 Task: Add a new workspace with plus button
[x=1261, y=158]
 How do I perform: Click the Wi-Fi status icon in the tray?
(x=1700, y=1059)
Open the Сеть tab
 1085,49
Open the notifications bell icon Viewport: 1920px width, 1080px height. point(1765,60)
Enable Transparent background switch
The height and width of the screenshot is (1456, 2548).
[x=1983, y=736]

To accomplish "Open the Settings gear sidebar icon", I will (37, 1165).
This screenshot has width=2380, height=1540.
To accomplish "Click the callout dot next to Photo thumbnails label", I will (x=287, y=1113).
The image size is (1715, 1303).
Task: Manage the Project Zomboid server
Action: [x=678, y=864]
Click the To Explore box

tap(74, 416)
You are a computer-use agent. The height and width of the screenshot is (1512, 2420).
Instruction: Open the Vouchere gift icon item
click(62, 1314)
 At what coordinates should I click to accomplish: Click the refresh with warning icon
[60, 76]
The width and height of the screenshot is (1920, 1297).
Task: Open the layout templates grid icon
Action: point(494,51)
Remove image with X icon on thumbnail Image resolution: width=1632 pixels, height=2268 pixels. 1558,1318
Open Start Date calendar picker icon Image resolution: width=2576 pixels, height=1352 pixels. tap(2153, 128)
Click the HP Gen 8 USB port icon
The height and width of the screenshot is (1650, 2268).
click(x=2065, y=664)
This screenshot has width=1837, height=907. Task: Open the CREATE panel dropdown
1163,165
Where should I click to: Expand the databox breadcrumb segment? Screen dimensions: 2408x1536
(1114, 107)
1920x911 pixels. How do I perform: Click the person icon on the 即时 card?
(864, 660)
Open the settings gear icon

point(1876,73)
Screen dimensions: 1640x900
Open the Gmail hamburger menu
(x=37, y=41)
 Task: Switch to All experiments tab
-*-*-
▸ **WHAT TO DO**:
Only the lines from the one containing "Open Start Date" through the end of the records above belong in the output, each exactly as it stands, both ends included.

▸ **TASK RESULT**:
Open Start Date calendar picker icon Image resolution: width=2576 pixels, height=1352 pixels. tap(2153, 128)
Click the HP Gen 8 USB port icon
The height and width of the screenshot is (1650, 2268).
click(x=2065, y=664)
This screenshot has width=1837, height=907. Task: Open the CREATE panel dropdown
1163,165
Where should I click to: Expand the databox breadcrumb segment? Screen dimensions: 2408x1536
(1114, 107)
1920x911 pixels. How do I perform: Click the person icon on the 即时 card?
(864, 660)
Open the settings gear icon

point(1876,73)
Screen dimensions: 1640x900
Open the Gmail hamburger menu
(x=37, y=41)
 Task: Switch to All experiments tab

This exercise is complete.